* What is being asked
In the passage on the factory go-slow, take the part between "The Chief Chemist, A." and "others had decided.", inclusive, and write it out again, swapping "Chief Chemist" for "Head Chemist".

## Start Page extract

Dhannoo Mistry had the impudence to tell me that it shall remain low as they had gone on go slow and the question of restoring the normal speed did not arise. Finding Dhannoo Mistry's attitude as it was, I went with the Shift Engineer Mr. Mukherji to Swarath Singh who was at the Mill Engine and Hardeo Singh who was at the Cane Carrier Clutch, and asked them to restore normal speed immediately.................. They paid no heed to my orders and were determined to continue the go slow." It is important to notice that of the persons named by this witness as having taken an active part-by which he obviously meant an active part in moving about the factory announcing the commencement of the go slow-Baijnath Singh 1 and Ramdeo Singh 695 were both engaged in the Evaporator section, Baijnath being an Evaporator Cooly while Ramdeo Singh being an Evaporator Reliever; Harikishan Kuer was an Assistant Panman while Baldeo and Nagendranath Prasad were Engine men, Baldeo being an Assistant Fitter and Nagendranath being a Pitter.

We have no hesitation in believing as correct these statements made by the Chief Engineer in his report made on February 13. There can be no doubt therefore that Swarath Singh, Hardeo Singh and Dhannoo actually participated in the go slow. As regards Harikishan Kuer, Baijnath, Ramdeo and Nagendranath and Baldeo we have to remember that it is not disputed that there was in fact a go slow in the different jobs on which these men were engaged. If they had not been proved to have taken an active part in promoting the go slow, there may have been some scope for saying that the go slow in their jobs was the consequence of the go slow at the Donga and not deliberate go slow on their part. When however we find that these persons were active in asking other workmen to go slow, they cannot be reasonably heard to say that the go slow in their own jobs was not deliberate on their part. The Tribunal was in our opinion clearly in error in thinking that the go slow in the jobs where these persons were engaged was merely the result of the go slow at the Donga end and not deliberate go slow on their part. In our opinion, the evidence of Ishwari Dayal definitely establishes that these several persons, Harikishan Kuer, Baijnath Singh, Ramdeo Singh, Nagendranath Prasad, Baldeo,- Dhannoo Mistry, Sawarath Singh and Hardeo Singh did actually participate in delaying production.

The Chief Chemist, A. N. Kapur, submitted to the Secretary one report on February 12, 1955 and ,two more reports on February 13. In the first report he said that having received information at about 9.30 A. m. that Gulab Singh, Evaporatorman, 696 was inciting persons who were doing periodical cleaning of the Evaporators that day that they should do the cleaning slowly as if the "go-slow" had already started in their case, he immediately went to the Evaporators and questioned Gulab Singh about his alleged conduct and that Gulab Singh ultimately admitted that it was true but that he had merely been saying what others had decided.

## End Page extract
## Start Given information

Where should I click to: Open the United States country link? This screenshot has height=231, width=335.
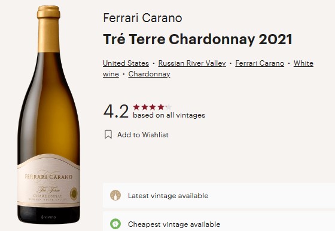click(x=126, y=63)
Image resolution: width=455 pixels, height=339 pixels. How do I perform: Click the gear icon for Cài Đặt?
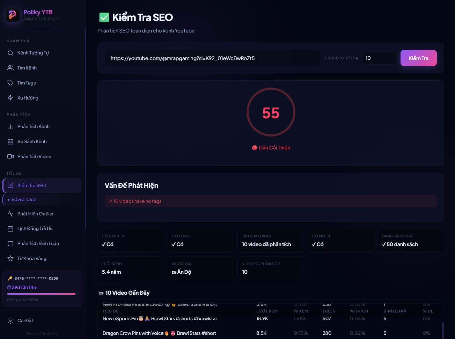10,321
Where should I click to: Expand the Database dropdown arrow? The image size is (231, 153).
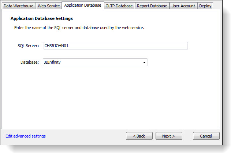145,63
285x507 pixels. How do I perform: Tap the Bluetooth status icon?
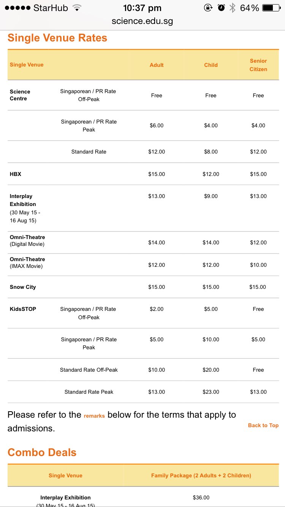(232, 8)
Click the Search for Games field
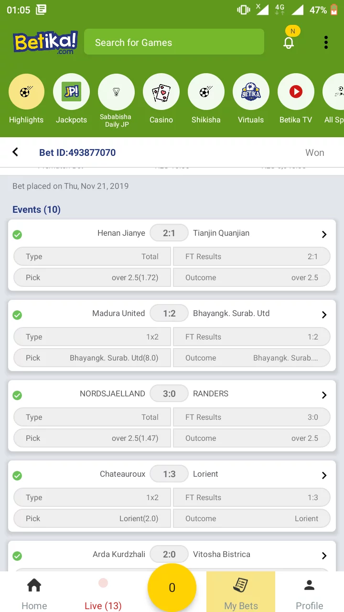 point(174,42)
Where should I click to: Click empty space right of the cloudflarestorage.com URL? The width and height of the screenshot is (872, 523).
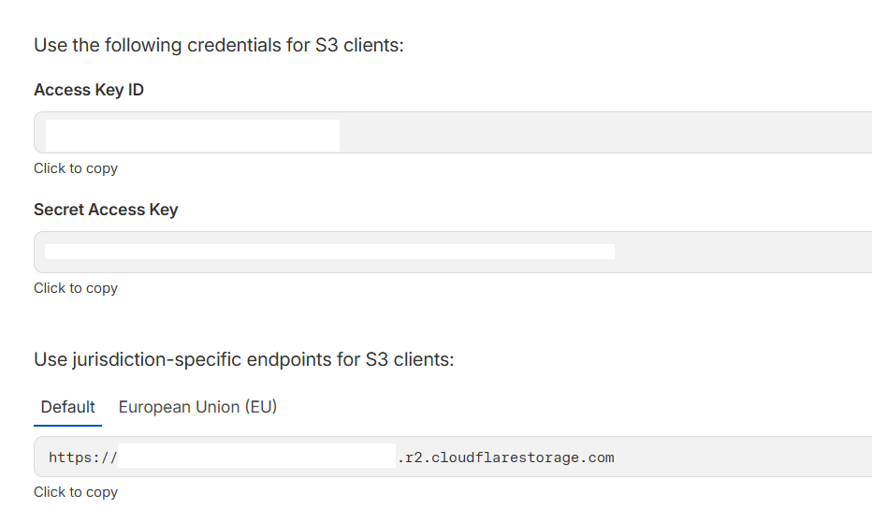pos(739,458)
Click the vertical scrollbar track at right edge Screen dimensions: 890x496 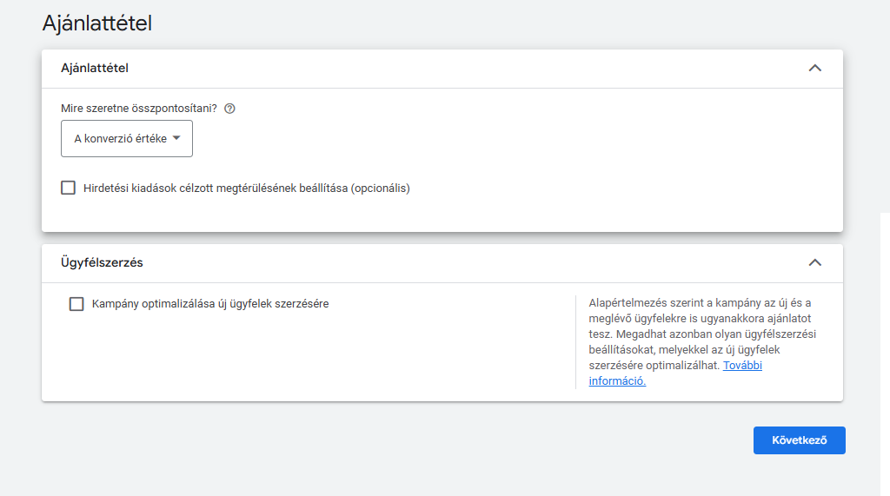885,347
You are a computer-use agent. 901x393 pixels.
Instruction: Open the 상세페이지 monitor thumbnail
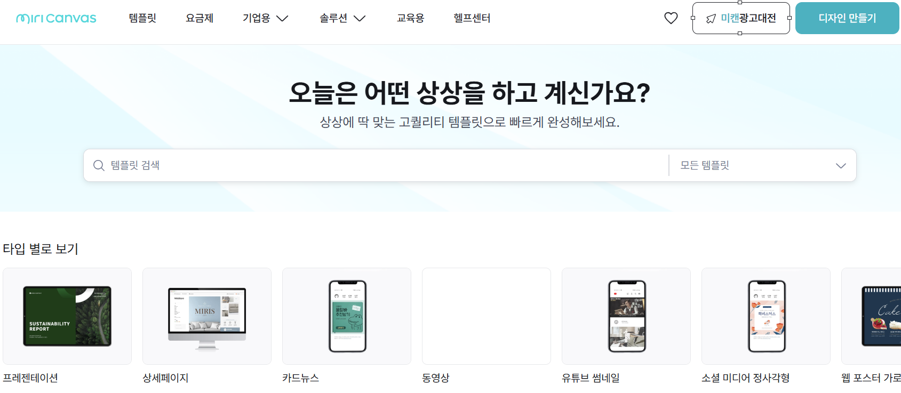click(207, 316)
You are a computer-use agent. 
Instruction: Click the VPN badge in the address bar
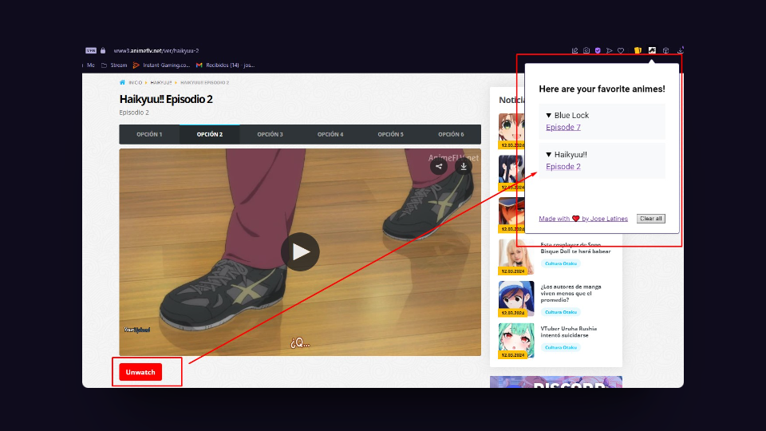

## End Given information

* Exercise solution
The Head Chemist, A. N. Kapur, submitted to the Secretary one report on February 12, 1955 and ,two more reports on February 13. In the first report he said that having received information at about 9.30 A. m. that Gulab Singh, Evaporatorman, 696 was inciting persons who were doing periodical cleaning of the Evaporators that day that they should do the cleaning slowly as if the "go-slow" had already started in their case, he immediately went to the Evaporators and questioned Gulab Singh about his alleged conduct and that Gulab Singh ultimately admitted that it was true but that he had merely been saying what others had decided.